Pubblichiamo integralmente l'articolo di oggi pubblicato dal Quotidiano il Resto del Carlino, pagine Fossombrone, Cagli e Urbania a firma di Bonita Cleri, storica dell'arte.

Una buona notizia per la storia dell' arte marchigiana: un dipinto su tavola di inizio Cinquecento, conosciuto solo attraverso fotografie in bianco e nero e scomparso negli anni Cinquanta del Novecento, è tornato in Italia dando un contributo alla ricomposizione di un tessuto culturale in parte strappato tra Otto e Novecento, anche per le vendite di opere andate a incrementare raccolte italiane e straniere. Nella collezione Ranghiasci di Gubbio era conservato il dipinto su tavola raffigurante la Madonna con Bambino e i santi Bernardino da Siena e Antonio da Padova proveniente dalla locale chiesa di san Francesco, come si apprende da un testo manoscritto redatto tra il 1810 e il 1813 che la indica in loco: esso è firmato dal pittore marchigiano Girolamo Nardini e datato al 1510.

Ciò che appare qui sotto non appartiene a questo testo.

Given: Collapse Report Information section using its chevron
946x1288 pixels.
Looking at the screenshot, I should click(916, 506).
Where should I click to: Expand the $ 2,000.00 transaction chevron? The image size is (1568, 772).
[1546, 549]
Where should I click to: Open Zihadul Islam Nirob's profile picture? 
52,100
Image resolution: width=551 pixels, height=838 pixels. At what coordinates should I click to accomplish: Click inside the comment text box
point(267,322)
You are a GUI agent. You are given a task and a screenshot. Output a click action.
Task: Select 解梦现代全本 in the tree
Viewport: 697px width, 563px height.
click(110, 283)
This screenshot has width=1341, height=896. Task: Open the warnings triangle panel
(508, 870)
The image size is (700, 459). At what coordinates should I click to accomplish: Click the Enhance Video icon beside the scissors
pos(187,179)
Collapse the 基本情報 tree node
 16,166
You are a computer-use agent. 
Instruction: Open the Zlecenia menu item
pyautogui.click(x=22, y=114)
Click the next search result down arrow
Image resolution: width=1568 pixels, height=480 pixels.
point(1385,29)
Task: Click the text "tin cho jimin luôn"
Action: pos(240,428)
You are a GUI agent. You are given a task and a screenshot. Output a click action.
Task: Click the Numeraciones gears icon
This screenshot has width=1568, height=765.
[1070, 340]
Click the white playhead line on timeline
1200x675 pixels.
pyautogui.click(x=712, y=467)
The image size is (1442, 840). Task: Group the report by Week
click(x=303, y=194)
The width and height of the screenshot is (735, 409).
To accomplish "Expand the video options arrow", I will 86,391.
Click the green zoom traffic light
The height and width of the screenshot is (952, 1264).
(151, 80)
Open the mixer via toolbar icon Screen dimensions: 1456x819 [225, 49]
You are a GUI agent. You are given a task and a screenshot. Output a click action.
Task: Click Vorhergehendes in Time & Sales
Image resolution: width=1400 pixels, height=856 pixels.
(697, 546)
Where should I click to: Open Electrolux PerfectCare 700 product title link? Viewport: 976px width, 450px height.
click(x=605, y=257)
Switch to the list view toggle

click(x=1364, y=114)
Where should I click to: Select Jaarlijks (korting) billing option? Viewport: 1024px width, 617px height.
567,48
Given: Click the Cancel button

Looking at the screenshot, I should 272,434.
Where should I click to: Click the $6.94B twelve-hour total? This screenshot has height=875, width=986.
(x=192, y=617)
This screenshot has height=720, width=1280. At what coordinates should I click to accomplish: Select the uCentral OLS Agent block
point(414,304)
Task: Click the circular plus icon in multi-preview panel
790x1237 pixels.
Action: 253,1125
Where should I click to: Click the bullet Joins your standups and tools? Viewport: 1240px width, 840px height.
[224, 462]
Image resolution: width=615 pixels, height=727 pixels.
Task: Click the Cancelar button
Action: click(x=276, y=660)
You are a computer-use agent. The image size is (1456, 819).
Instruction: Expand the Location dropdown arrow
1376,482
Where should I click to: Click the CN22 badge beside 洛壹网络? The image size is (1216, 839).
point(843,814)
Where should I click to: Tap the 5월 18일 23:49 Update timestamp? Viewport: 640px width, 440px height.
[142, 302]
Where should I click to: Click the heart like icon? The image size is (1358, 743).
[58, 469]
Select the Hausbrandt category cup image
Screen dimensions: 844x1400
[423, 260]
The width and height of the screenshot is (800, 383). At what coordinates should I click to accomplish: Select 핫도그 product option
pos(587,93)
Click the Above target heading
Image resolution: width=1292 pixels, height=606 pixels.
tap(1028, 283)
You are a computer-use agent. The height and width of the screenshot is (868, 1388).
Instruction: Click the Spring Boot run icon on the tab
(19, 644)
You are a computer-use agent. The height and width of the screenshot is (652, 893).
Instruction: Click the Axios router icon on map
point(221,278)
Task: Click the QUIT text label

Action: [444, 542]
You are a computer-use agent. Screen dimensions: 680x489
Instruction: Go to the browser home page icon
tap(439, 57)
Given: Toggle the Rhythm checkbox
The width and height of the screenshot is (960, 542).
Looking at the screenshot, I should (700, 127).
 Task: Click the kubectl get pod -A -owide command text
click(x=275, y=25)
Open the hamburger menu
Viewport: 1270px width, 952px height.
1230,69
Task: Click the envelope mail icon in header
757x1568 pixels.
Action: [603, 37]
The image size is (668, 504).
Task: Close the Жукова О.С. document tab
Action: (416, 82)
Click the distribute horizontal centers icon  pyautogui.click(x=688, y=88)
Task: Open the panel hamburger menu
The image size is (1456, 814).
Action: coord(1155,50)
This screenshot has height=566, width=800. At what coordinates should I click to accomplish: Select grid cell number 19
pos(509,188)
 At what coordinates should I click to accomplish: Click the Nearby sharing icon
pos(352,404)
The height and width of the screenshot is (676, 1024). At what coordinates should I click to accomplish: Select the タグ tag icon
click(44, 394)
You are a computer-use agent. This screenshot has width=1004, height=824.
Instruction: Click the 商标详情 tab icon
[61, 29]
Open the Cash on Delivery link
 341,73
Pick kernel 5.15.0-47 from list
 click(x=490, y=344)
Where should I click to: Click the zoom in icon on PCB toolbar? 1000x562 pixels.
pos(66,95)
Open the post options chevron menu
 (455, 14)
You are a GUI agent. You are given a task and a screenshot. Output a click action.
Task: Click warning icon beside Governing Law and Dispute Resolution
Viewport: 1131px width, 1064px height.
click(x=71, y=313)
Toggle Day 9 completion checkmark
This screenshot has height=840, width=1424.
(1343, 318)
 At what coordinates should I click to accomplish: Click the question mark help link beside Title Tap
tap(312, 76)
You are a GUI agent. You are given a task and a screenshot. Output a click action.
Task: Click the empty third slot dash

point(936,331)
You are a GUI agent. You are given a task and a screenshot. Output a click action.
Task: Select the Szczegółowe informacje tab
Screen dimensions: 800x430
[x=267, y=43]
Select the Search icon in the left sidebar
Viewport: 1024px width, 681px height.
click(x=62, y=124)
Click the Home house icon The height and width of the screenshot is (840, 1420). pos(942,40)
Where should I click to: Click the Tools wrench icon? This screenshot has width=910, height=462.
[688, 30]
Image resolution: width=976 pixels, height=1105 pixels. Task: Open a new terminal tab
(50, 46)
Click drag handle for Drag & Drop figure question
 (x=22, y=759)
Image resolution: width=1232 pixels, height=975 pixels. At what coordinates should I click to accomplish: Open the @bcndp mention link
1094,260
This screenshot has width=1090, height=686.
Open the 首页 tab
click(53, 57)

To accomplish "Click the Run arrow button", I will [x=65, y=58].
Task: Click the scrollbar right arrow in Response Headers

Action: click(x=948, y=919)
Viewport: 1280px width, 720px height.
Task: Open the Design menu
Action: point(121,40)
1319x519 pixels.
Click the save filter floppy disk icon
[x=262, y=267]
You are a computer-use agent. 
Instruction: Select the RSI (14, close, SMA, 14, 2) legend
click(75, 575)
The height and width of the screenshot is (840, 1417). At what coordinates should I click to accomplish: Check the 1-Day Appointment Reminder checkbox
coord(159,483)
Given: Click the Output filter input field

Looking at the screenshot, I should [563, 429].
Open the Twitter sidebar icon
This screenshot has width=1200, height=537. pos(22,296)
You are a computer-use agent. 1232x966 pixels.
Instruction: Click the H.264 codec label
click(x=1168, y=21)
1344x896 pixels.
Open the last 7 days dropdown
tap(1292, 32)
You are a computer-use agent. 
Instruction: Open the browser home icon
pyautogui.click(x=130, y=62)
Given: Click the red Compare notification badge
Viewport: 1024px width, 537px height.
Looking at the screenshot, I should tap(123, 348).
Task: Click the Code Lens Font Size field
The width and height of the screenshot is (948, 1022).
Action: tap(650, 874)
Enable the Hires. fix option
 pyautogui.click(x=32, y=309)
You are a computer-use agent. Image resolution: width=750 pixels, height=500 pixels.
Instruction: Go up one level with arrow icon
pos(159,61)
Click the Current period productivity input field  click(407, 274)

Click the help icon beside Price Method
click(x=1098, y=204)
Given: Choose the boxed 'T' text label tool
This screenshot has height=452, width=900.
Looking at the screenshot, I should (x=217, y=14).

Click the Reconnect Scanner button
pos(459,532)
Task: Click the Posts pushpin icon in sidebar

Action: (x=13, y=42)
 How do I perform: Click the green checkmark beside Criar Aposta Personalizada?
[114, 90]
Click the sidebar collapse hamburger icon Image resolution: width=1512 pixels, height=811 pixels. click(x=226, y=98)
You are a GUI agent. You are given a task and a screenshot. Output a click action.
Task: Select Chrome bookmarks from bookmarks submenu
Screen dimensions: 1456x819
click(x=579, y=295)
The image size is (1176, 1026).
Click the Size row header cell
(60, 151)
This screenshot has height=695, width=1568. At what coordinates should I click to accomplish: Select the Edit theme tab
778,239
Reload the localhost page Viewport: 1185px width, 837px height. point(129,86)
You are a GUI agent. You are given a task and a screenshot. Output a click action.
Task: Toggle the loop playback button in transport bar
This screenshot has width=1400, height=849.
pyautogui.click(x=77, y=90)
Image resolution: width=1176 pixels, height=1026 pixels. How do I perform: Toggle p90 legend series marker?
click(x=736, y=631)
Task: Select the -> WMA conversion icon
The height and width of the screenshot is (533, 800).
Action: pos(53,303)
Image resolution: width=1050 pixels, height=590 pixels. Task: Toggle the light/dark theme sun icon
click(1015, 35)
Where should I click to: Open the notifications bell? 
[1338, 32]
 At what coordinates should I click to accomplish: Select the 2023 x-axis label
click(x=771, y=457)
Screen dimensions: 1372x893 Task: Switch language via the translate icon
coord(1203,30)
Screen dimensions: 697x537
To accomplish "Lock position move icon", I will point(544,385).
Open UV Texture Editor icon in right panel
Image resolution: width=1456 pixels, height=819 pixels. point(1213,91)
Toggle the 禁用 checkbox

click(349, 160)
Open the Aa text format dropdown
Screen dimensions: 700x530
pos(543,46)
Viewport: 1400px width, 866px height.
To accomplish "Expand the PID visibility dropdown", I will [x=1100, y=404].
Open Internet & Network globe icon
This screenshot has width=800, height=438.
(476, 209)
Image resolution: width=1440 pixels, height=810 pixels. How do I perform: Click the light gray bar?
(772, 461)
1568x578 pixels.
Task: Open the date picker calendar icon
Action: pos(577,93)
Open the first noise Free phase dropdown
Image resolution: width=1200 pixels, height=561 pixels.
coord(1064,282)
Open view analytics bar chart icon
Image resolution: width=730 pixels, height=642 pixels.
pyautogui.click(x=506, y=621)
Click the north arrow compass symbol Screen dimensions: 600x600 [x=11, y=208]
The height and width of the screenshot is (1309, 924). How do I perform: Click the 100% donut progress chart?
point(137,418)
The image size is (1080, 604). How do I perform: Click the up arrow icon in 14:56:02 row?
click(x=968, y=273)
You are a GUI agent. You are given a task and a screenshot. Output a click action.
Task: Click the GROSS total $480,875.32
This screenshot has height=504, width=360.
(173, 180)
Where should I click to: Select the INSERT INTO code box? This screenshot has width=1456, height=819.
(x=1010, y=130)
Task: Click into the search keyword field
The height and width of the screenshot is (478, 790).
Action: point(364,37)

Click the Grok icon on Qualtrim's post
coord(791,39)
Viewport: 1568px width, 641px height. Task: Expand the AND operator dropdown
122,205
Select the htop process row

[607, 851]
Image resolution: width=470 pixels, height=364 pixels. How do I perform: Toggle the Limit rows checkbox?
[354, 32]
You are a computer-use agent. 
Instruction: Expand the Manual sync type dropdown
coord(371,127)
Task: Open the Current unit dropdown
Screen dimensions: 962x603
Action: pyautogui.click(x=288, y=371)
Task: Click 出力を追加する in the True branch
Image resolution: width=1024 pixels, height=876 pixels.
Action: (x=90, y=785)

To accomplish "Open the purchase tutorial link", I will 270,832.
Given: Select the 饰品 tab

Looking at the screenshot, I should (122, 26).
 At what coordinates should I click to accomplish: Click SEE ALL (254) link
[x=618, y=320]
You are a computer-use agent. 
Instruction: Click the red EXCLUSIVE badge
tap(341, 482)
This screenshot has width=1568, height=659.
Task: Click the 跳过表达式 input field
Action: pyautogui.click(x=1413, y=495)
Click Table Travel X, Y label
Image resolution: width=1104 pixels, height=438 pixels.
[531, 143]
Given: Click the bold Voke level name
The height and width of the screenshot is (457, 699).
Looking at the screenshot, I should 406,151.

Girolamo ha fatto parte di una dinastia di pittori iniziando a lavorare assieme ai fratelli Dionisio e Giacomo, realizzando diverse opere, l' analisi diretta del dipinto permette di confermare l'attribuzione della Pietà, datata 1512 e non firmata, presente nella chiesa di san Francesco di Sant' Angelo in Vado, suo paese natale (come da me proposto nella monografia I Nardini. Una dinastia di pittori tra Marche, Umbria e Roma edita nel 2017).
Non si conosce l' anno nel quale l' opera eugubina fu incamerata dalla raccolta Ranghiasci, certamente dopo il 1813: alla morte dell' ultimo erede fu stilato l' inventario completo dei beni della famiglia tra il 17 settembre 1877 e il 31 gennaio 1878, ad effettuare la stima dei dipinti e gli oggetti d' arte presenti nelle camere del palazzo fu chiamato Luigi Carattoli. Nel piano nobile era conservata la Galleria composta di 505 opere distribuite in dodici sale facenti parte di due appartamenti contigui messi in vendita e documentati dal catalogo d' asta redatto nel 1882: il nostro dipinto era siglato al numero 355.
Come si legge in un appunto dietro una fotografia conservata nella Fondazione Zeri antecedente il 1920 dello storico dell' arte Umberto Gnoli, si apprende che il dipinto era confluito nella raccolta Barbi avendo il marchese Adolfo sposato Matilde Ranghiasci, nel 1914 Egidio Calzini cita la tavola indicandola già conservata in casa del Barbi, affermando però che ne era ignota la collocazione. Anche se non se ne conosce l' anno si sa che venne acquistata da Leo Nardus, di origine olandese, pittore e falsario, il quale con il figlio aveva aperto due gallerie (Parigi e New York) vendendo circa cento dipinti in America spacciandoli per opere del Rinascimento. Nell' ottobre del 1936 la tavola è a Parigi in vendita dagli antiquari M. e S. Stora; occorre attendere due decenni per trovarla sul mercato presso la Galleria Charpentier battuta l' 11 giugno 1954 rimanendo però invenduta: la casa d' aste la riproponeva il 3 dicembre 1959 ed in questa occasione fu acquistata per settecentomila franchi; pochi anni dopo la Galleria falliva per cui non è stato possibile accedere al suo archivio, pertanto da allora se ne erano perdute le tracce.

La conoscenza del dipinto era documentata da due fotografie: una nella collezione Zeri dell' Università di Bologna, proveniente dall'archivio Gnoli che l' aveva pubblicata in una guida su Gubbio, l'altra nella Fondazione Longhi di Firenze tratta dal catalogo d' asta parigino.
Sarà fatto anche il restauro della pala ben conservata ma necessaria di una pulitura che le restituisca brillantezza: Federico Zeri aveva descritto Girolamo Nardini “pittore da sacrestie”, definizione forse poco generosa smorzata ora anche attraverso la conoscenza diretta di quest' opera.